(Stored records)

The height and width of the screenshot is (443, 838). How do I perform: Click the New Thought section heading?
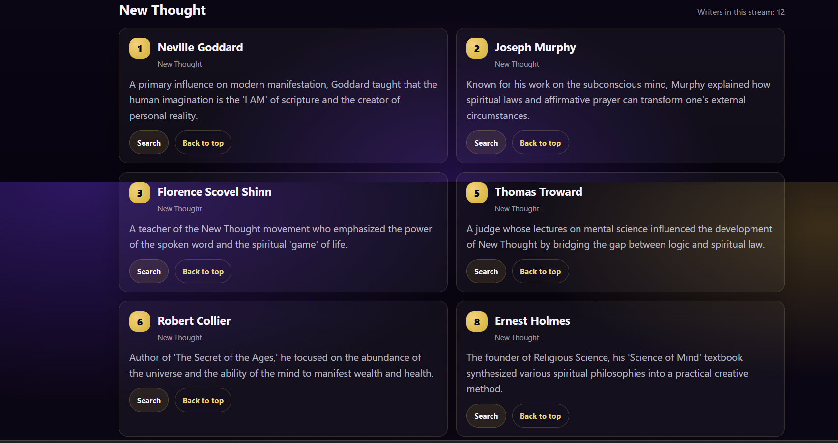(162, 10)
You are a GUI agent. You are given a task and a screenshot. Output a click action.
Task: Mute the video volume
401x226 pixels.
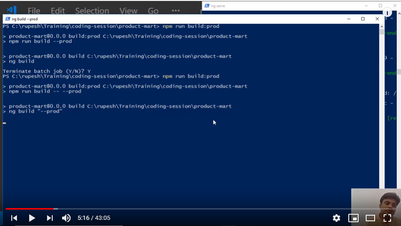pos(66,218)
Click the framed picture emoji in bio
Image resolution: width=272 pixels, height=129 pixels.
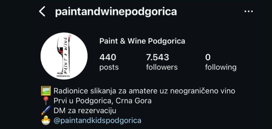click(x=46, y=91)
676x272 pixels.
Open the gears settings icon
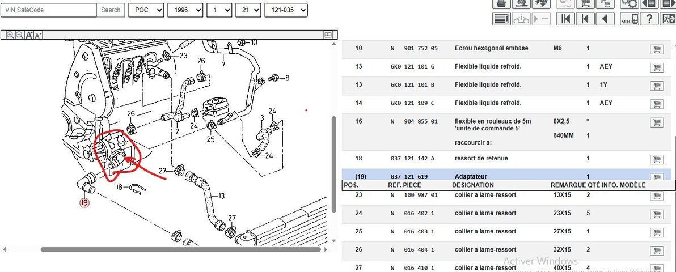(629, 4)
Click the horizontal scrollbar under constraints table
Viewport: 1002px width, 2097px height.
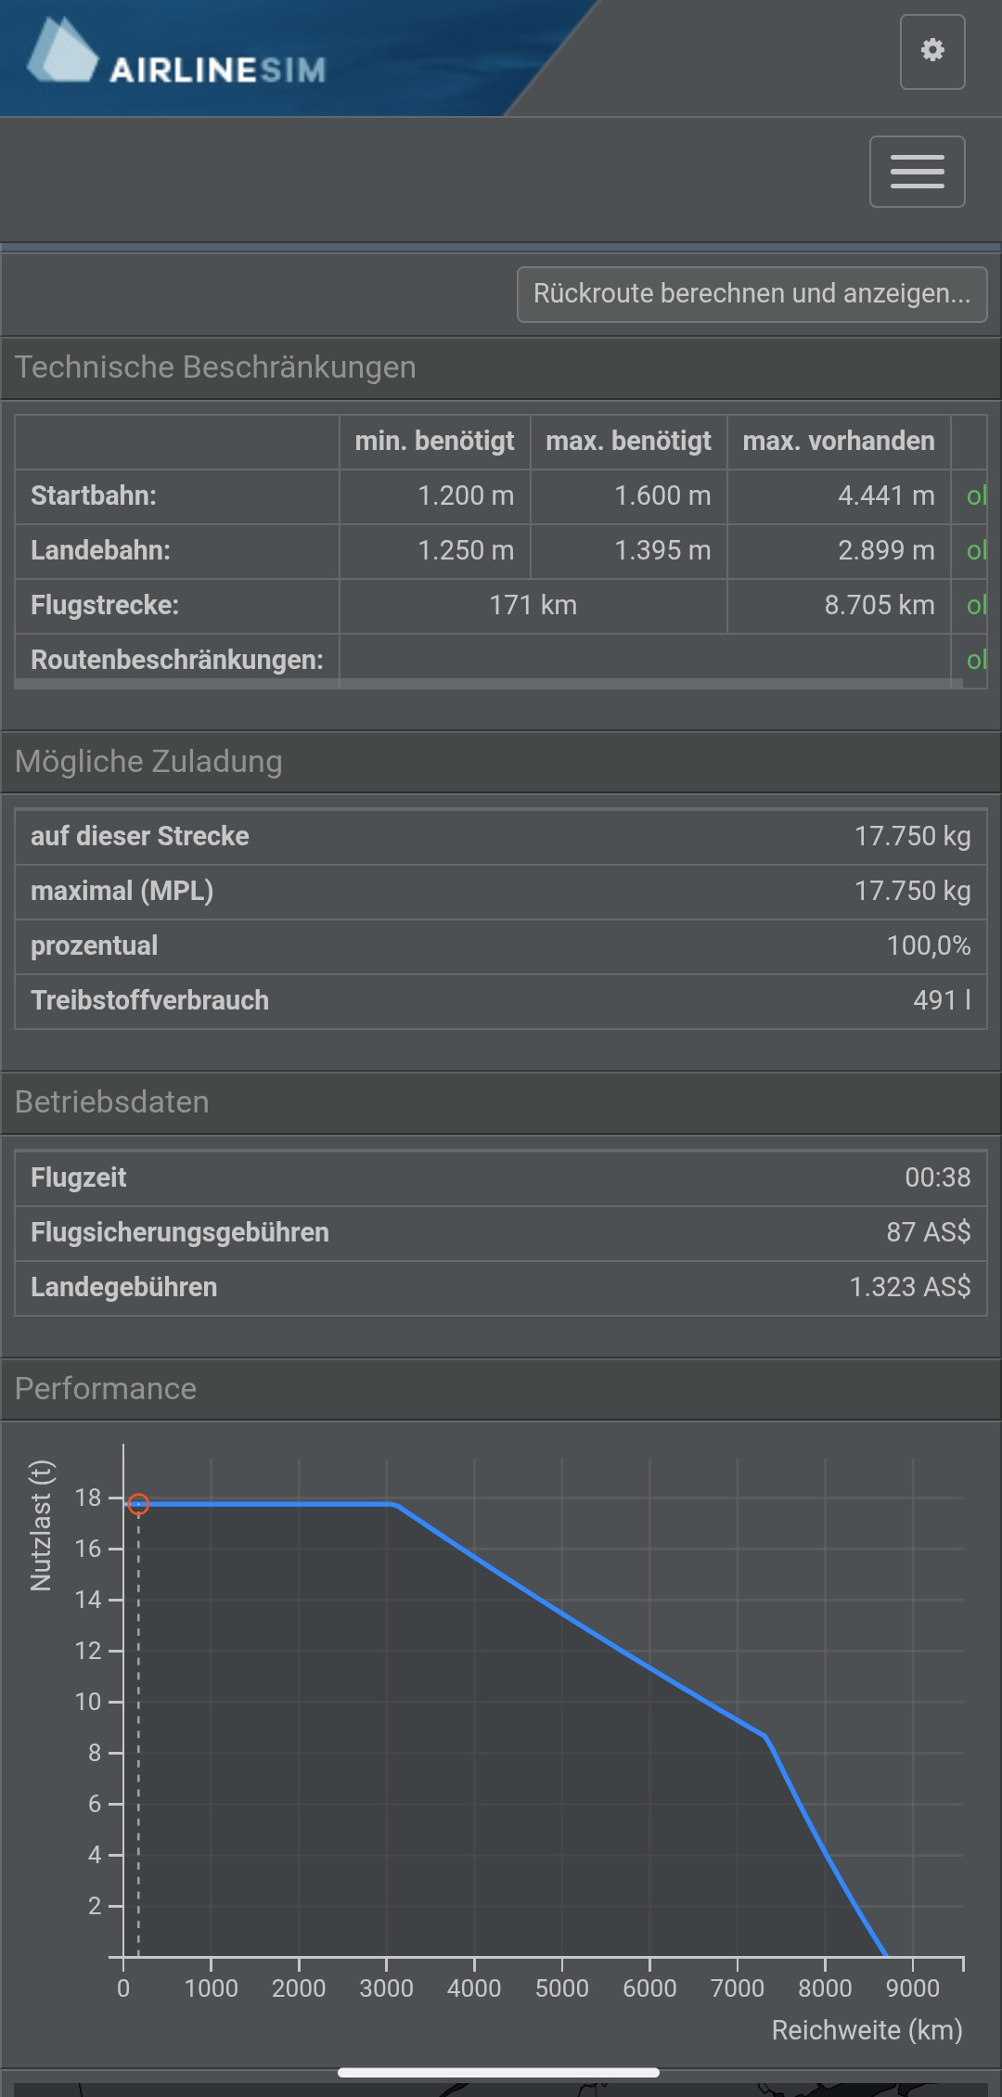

● **What is expected**: A verbatim copy of every entry is wanted; the pictures stay out of it.

● **Solved exercise**:
The height and width of the screenshot is (443, 838). How do I perform: Click the New Thought section heading?
(162, 10)
You are a GUI agent. You are given a task and a screenshot. Output a click action.
Task: Mute the video volume
401x226 pixels.
pos(66,218)
Click the framed picture emoji in bio
Image resolution: width=272 pixels, height=129 pixels.
click(x=46, y=91)
676x272 pixels.
Open the gears settings icon
(629, 4)
Click the horizontal scrollbar under constraints table
Viewport: 1002px width, 2097px height.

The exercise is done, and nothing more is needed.